Table 2 Summary of unique alleles for breeding programs

Genome-wide association study of flower color

A genome-wide association study (GWAS) of flower color was conducted with 66 591 SNP markers in the GAPIT software package.41,42 Twenty-five SNP markers were significantly associated with flower color at the 5% Bonferroni-corrected threshold (Supplementary Table S3). Of these 25 markers, nine aligned to the M. truncatula genome sequence, and all of them localized within a 10.2 Mb interval on chromosome one (Supplementary Table S4). Importantly, this chromosome is known to contain the A locus homolog.40 The relative position of the A locus homolog was verified by the alignment of the A nucleotide sequence (complete coding sequence) from P. sativum accession PI 269818 to M. truncatula (Supplementary Table S4). Ten of twelve distinct sequence fragments from the P. sativum A sequence uniquely aligned to M. truncatula, delineating an 8-kb region contained within the GWAS-defined 10.2 Mb interval on chromosome one of M. truncatula. Furthermore, one of these sequence fragments had an alignment length of 942 bp and an e-value of 2e−137 (Supplementary Table S4). Of the SNPs identified to significantly associate with flower color in our GWAS, TP100211 (P value 1.16e−08) aligned 1244 bp from the nearest blastn-anchored, P. sativum A sequence fragment (Supplementary Table S4).

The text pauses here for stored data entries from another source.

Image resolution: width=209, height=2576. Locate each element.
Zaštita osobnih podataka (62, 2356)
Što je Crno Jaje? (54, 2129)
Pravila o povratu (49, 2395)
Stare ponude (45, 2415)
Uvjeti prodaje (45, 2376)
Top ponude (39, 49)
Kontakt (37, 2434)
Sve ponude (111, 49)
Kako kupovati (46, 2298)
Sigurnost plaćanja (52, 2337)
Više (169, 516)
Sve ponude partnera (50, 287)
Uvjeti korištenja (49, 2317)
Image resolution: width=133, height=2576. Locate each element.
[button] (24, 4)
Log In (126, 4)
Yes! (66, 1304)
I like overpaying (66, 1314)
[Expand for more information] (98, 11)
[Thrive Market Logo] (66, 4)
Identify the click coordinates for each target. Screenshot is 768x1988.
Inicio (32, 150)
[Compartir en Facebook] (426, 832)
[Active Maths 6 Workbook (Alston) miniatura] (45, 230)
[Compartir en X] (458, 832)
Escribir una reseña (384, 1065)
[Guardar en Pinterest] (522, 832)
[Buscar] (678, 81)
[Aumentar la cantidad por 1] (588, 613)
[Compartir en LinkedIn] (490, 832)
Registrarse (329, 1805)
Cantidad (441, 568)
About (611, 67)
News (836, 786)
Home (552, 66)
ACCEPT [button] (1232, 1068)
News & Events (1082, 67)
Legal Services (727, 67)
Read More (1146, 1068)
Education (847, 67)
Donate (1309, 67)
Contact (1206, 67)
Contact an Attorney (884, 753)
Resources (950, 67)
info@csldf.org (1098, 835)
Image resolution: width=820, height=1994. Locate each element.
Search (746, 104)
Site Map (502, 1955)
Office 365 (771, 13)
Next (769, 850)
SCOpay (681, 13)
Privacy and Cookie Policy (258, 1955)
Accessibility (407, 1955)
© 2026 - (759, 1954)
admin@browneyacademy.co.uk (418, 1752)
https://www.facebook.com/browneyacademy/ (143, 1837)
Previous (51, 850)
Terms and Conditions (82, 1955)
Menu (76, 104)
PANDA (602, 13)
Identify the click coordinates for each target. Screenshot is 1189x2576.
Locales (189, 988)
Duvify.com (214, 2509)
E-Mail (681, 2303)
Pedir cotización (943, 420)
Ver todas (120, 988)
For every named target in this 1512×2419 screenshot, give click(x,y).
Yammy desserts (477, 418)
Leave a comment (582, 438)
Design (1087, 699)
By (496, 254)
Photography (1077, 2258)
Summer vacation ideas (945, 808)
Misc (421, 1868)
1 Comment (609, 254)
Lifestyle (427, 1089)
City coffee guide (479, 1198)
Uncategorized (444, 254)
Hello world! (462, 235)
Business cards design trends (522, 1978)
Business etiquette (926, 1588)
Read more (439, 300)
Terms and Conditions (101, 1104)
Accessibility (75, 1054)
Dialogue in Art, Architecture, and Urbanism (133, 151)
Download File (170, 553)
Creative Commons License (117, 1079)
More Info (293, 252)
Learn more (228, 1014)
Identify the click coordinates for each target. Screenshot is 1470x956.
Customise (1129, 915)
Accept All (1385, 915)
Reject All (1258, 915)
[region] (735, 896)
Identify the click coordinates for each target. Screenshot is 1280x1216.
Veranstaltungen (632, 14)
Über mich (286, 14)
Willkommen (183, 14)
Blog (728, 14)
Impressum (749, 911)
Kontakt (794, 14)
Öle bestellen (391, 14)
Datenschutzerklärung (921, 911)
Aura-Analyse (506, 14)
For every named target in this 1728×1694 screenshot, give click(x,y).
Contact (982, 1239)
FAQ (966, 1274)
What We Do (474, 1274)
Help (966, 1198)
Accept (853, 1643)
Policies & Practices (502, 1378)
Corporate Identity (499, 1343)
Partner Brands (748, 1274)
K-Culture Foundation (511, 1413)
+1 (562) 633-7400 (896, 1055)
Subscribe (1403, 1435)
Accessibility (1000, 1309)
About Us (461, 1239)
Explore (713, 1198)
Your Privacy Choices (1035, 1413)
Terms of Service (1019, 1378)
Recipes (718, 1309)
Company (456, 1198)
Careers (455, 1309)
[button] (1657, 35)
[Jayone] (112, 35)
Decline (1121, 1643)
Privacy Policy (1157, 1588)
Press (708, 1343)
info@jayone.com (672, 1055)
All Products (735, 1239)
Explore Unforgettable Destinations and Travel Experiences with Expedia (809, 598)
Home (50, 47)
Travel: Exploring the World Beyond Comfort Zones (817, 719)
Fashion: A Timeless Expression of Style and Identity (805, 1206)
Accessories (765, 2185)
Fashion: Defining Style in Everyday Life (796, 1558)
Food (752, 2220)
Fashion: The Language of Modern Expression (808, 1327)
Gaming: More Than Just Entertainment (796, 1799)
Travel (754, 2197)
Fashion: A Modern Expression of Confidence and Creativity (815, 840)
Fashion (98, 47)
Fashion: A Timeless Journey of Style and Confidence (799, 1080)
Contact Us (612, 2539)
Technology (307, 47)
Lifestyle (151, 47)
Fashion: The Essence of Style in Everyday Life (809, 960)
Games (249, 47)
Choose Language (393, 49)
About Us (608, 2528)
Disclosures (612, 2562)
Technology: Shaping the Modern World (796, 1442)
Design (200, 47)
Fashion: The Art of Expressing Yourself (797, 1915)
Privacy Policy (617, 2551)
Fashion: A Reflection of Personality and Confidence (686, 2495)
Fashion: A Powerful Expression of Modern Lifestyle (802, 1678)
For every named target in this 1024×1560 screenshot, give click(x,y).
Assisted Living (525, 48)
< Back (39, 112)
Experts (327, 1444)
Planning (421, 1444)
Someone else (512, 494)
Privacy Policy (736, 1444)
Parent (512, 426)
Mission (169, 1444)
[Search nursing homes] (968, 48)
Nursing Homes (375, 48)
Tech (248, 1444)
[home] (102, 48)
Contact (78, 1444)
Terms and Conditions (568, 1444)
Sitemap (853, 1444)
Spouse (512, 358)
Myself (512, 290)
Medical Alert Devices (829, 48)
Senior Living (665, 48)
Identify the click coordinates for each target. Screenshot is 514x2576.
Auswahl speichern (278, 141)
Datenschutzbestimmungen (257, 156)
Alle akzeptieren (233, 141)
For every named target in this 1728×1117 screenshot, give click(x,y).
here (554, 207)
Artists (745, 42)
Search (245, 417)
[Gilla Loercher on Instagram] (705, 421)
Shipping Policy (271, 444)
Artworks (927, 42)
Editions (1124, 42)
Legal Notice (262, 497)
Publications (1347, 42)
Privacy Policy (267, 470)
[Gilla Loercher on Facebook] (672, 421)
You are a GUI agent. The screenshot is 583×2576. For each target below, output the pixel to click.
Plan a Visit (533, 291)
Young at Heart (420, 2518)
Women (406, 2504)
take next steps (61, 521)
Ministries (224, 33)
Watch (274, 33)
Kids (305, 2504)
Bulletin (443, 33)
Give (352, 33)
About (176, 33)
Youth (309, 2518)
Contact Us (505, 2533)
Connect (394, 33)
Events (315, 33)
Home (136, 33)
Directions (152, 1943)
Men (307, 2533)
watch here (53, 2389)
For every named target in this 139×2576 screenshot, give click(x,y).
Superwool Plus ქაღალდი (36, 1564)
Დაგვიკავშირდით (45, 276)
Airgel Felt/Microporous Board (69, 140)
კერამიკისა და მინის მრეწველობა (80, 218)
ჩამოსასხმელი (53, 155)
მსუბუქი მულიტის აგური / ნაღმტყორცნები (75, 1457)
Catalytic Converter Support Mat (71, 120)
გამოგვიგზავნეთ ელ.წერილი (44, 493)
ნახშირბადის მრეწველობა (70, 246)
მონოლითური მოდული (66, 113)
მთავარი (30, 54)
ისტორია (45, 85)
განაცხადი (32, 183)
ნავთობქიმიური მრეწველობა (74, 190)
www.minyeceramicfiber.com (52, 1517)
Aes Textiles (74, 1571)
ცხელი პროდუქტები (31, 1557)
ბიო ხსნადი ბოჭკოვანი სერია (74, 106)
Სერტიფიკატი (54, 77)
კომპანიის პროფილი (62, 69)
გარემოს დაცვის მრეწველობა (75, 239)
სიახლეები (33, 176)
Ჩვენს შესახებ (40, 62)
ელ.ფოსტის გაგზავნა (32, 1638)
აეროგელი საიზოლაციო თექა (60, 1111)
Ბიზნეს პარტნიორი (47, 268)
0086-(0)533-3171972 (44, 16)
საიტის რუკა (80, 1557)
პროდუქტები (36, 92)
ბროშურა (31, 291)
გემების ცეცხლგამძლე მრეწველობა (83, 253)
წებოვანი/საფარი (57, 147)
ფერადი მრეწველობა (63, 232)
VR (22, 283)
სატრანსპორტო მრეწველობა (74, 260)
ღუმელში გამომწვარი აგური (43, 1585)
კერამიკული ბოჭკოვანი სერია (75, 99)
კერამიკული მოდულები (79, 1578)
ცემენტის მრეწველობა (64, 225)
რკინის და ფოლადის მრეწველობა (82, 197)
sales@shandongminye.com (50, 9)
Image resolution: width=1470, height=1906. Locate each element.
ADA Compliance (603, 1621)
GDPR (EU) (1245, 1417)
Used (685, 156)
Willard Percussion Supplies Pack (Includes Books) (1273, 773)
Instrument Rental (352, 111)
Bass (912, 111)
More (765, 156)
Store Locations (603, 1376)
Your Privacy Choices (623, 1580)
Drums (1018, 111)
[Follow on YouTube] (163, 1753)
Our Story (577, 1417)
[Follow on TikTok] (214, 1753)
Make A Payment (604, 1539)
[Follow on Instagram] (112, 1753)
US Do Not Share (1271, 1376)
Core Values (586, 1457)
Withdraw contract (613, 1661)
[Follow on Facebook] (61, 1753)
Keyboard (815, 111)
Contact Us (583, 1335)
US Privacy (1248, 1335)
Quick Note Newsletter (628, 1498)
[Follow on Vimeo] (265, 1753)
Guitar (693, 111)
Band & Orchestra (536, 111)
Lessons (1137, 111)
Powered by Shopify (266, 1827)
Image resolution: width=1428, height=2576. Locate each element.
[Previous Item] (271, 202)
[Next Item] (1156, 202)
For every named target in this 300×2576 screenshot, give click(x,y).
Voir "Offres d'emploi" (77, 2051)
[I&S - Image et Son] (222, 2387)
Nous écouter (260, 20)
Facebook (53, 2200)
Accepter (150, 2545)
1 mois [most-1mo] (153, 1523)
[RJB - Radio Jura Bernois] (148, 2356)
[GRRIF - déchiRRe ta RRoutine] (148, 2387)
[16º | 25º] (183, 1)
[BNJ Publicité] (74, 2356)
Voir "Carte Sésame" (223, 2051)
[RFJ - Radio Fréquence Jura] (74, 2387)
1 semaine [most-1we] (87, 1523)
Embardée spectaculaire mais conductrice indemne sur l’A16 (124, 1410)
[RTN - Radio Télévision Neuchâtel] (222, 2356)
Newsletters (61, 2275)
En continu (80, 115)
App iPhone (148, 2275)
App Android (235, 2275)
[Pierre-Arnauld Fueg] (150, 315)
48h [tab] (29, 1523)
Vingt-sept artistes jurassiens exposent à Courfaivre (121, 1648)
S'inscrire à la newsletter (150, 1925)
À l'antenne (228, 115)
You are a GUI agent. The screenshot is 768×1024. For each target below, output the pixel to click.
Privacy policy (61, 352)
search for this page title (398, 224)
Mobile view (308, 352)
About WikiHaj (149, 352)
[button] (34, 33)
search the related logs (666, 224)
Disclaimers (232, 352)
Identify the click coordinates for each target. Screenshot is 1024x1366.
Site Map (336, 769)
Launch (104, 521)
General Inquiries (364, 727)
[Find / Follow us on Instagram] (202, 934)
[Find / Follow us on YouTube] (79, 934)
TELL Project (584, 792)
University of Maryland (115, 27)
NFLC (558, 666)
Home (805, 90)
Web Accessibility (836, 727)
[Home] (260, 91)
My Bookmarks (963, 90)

Construction of a USDA mini-core collection

Using only the accessions from the PSPPC that are publicly available in GRIN, a PSPPC mini-core of 108 individuals was constructed that sampled 97.4% of the 133 182 alleles in the PSPPC. In addition, 97.0% of all 66 591 markers have minor allele frequencies equal to or greater than 0.01, the original threshold for the PSPPC SNP data set. The PCA structure of the PSPPC core closely resembles the original PSPPC (Figure 4).

Figure 4

Principal components 1 and 2 for collected and developed P. sativum accessions in the PSPPC mini-core. The structure of the plot resembles the PCA of the full collection (Figure 3a), indicating robust representation of genetic groups in the PSPPC mini-core. Peas from subspecies P. sativum subsp. elatius (light green) and the P. sativum—Central Asia genetic group (dark blue) are distinct from cultivated germplasm. Most of the peas that form a gradient between the P. sativum—Primary and P. sativum—Central Asia genetic groups are from Asia outside of the Mediterranean region (red). The accessions from the ‘DA’ (Diversity Analysis) refer to P. sativum accessions in either of the two groups defined by Cheng et al.24 and Kwon et al.25 and used to find unique alleles compared with breeding germplasm.24,25


A GBS procedure was used to score 66 591 SNP markers across 431 diverse P. sativum accessions of the PSPPC, representing one of the largest marker data sets in pea to date. Without the current availability of a P. sativum reference genome sequence, we used two non-reference-genome-enabled SNP-calling pipelines, UNEAK and Stacks. Pipelines with differing methodologies for SNP calling can yield distinct sets of SNPs, to the extent that in some cases, less than 50% of SNPs are shared.49 The advantages of each of multiple pipelines can be leveraged to identify a larger number of SNPs for downstream analyses. For instance, UNEAK is better suited to call genotypes from low-coverage loci, whereas Stacks is better suited to call genotypes from loci characterized by more than one SNP, that is, haplotypes.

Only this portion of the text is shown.